從影片開頭,驢棚著火,校長就說“別著急,一切聽我指揮。”結果驢棚里的火越燃越旺,最終整個驢棚消失殆盡;當得知特派員次日便要到達學校時,校長又說“別著急,一切聽我指揮。”企圖通過忽悠躲過特派員的巡視,結果謊言越滾越大,把銅匠變成了呂得水老師,把佳佳變成了呂得水老師的未婚妻,把張一曼變成了槍口下的亡魂。校長的典型的知識分子,思想柔軟,隨方就圓。校長想帶領這群老師,實現改變農民面貌的理想,在實現理想的過程中不斷妥協,一點點喪失了底線,最終結出了惡果。
銅匠:“我去美國!”
出場時銅匠,黝黑淳樸,唱歌表達歡愉,堅信照相攝魂。周鐵男用珍貴的水洗去銅匠身上的泥垢,裴魁山用衣衫遮蓋銅匠的愚昧,張一曼用身體勾起銅匠的欲望,校長用人之初性本惡啟發銅匠的心智,一發不可收拾,學校的四個人合謀把本來蒙昧的銅匠上送了天堂,見到了差距。當后來這幾個人處心積慮的要趕走銅匠時,張一曼羞辱他是牲口的時候,銅匠墜入了地獄,被勾起了心中的惡,初識時有多純潔,報復時就有多丑惡。此時的銅匠在乎的不是錢,而是尊嚴。
☆ ☆ ☆ ☆ ☆
任務要求:
(A) 根據這段影評,周鐵男用甚麼洗去銅匠身上的泥垢?
(B) 把這段影評從“從影片開頭,驢棚著火,校長就”到“喪失了底線,最終結出了惡果。”一字不差地重新打出來。
後面的資料用不上。

資料摘錄:
☆ ☆ ☆ ☆ ☆
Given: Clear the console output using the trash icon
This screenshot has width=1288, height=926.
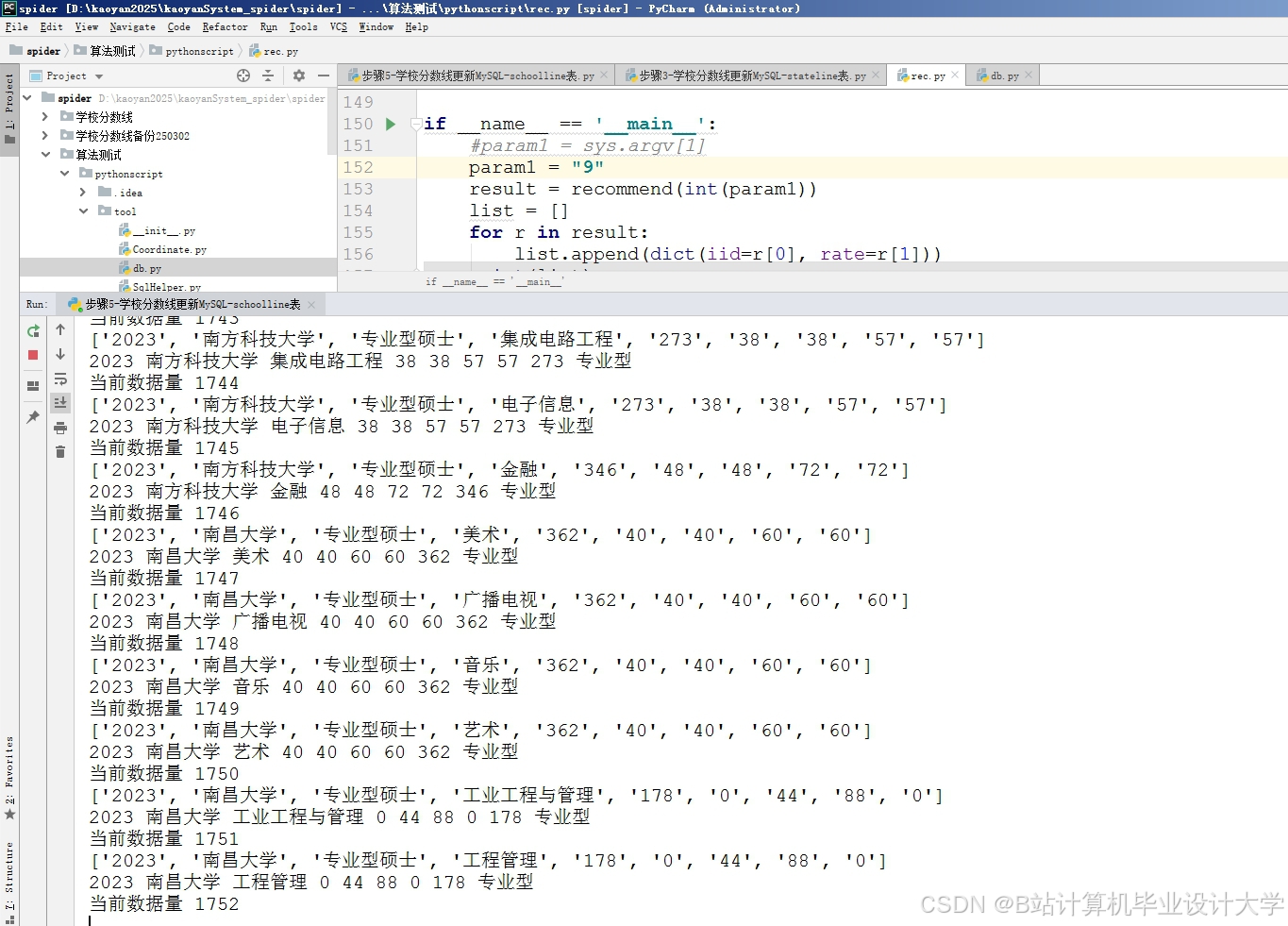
☆ ☆ ☆ ☆ ☆
各題答案:
(A) 珍貴的水。

(B)
從影片開頭,驢棚著火,校長就說“別著急,一切聽我指揮。”結果驢棚里的火越燃越旺,最終整個驢棚消失殆盡;當得知特派員次日便要到達學校時,校長又說“別著急,一切聽我指揮。”企圖通過忽悠躲過特派員的巡視,結果謊言越滾越大,把銅匠變成了呂得水老師,把佳佳變成了呂得水老師的未婚妻,把張一曼變成了槍口下的亡魂。校長的典型的知識分子,思想柔軟,隨方就圓。校長想帶領這群老師,實現改變農民面貌的理想,在實現理想的過程中不斷妥協,一點點喪失了底線,最終結出了惡果。